Sugar Hill (1974) has only just begun when the title character (Marki Bey), nicknamed that because a man once said she looked as sweet as sugar tastes, faces the greatest tragedy of her life so far. The man she was due to marry, a nightclub owner named Langston (Larry D. Johnson), is beaten to death by mob boss Morgan (Robert Quarry) and a fleet of his henchmen for refusing to turn over ownership of his business.
What else is a woman with revenge freshly on the brain to do than pay a visit to Mama Maitresse (Zara Cully), a white-haired, voodoo-practicing mystic in town living in a cobweb-choked mansion? Here’s what Sugar has in mind: parlaying Maitresse’s voodoo expertise to ensure the men responsible for her fiancé’s death are all dead before they can really understand what’s hit them. She’s so resolute that she’s willing to give up her soul to the lord of the dead, Baron Samedi (Don Pedro Colley), whom Maitresse summons to help the unyieldingly vengeful Sugar get what she wants.

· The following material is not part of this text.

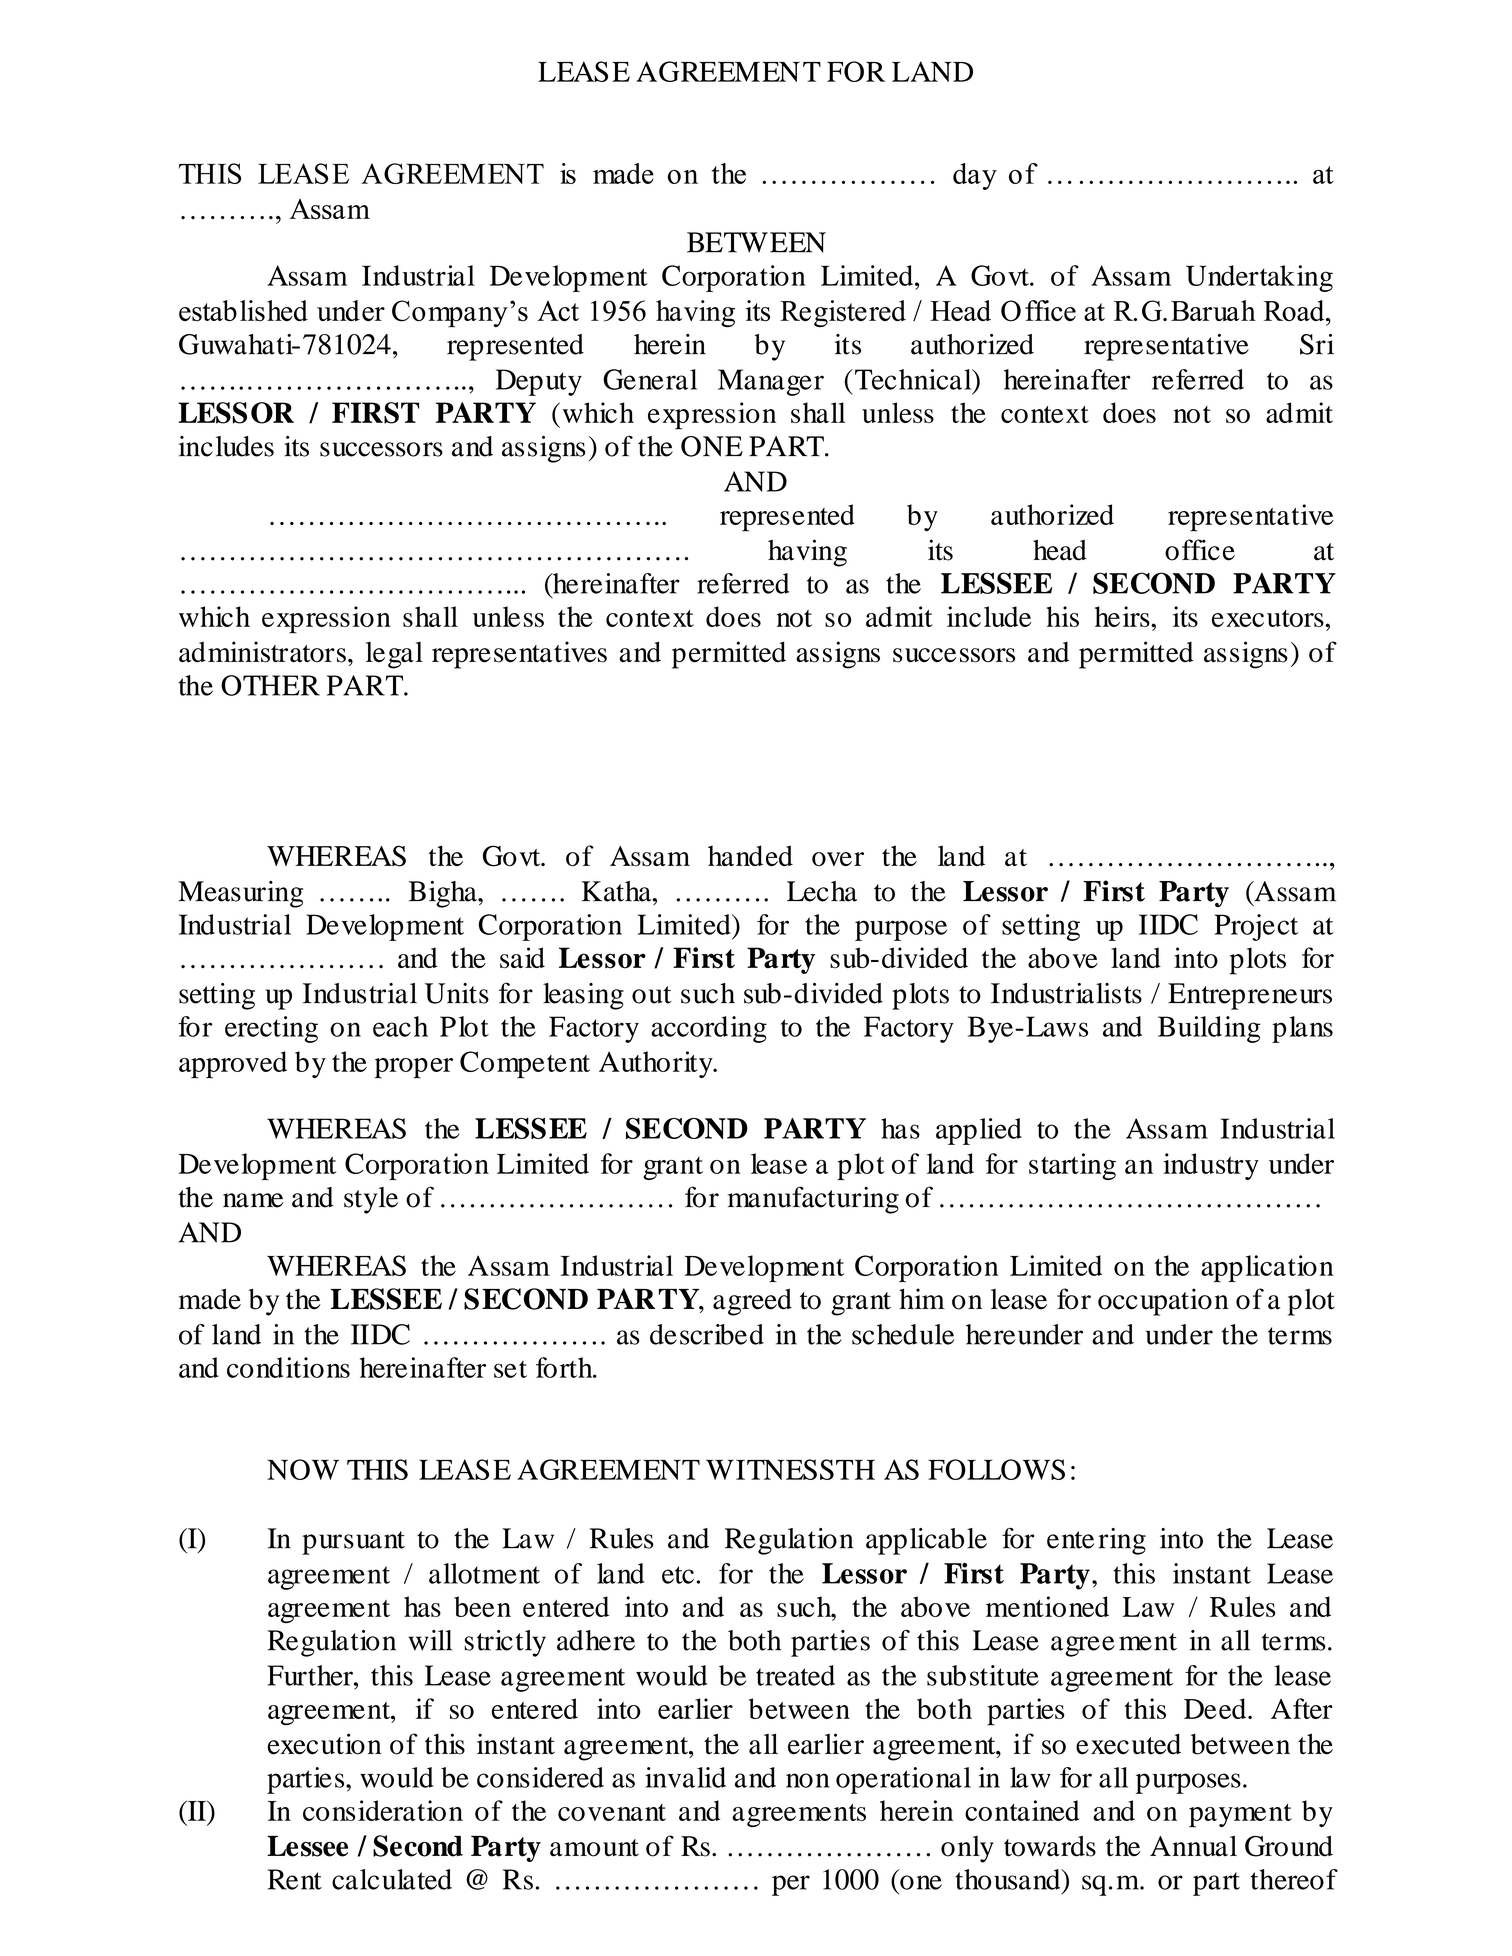 The width and height of the image is (1512, 1956). I want to click on consideration, so click(383, 1810).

The Houston-set Sugar Hill unfurls simply and more than a little monotonously: with Morgan’s men getting killed in gruesome, Samedi-assisted ways with assembly line-like consistency. Those scenes are broken up by a B plot where a cop who also used to be Sugar’s boyfriend (Richard Lawson) attempts to investigate, and a C plot where Sugar tries wresting control of Langston’s nightclub from Morgan. One guy is devoured by a pen of famished pigs; another is hexed to fatally stab himself in the stomach. A phalanx of zombies with eyes that look like pinballs is always around to either watch or actively participate in a new victim’s demise. Sugar Hill’s set pieces are over and done with so quickly that there’s neither suspense cultivated in the leadup nor much room given to us to be made properly squeamish by some of its acts of meant-to-be-satisfying violence. Paul Maslansky, who directed, is better at generating threatening ambiance than thrills. (A high point is in the early meet-up with Maitresse and Samedi, which gets its requisite feeling of otherworldliness as the former and Sugar traipse through some foggy marshes right.)
Notable for being among the handful of blaxploitation movies to infuse their pulpy thrills with horror (others include 1972’s Blacula and 1976’s J.D.’s Revenge), Sugar Hill wouldn’t be very memorable if not for Bey, who acts with a chilling steeliness that makes Sugar feel like a force even when the writing, by Tim Kelly, doesn’t let her be much more than an indomitable, endlessly clever angel of death who prefers a smart white jumpsuit to a divine set of robes. Bey would unfortunately make only one more movie before retiring from acting in 1982; she is said to have, in recent years, pivoted to a career that lets her be a different kind of angel of death: the organizer, with her husband, of murder-mystery cruises in Los Angeles. Needless to say that sounds like a lot more fun a reason to orchestrate a murder than satiating one’s vengeful anger.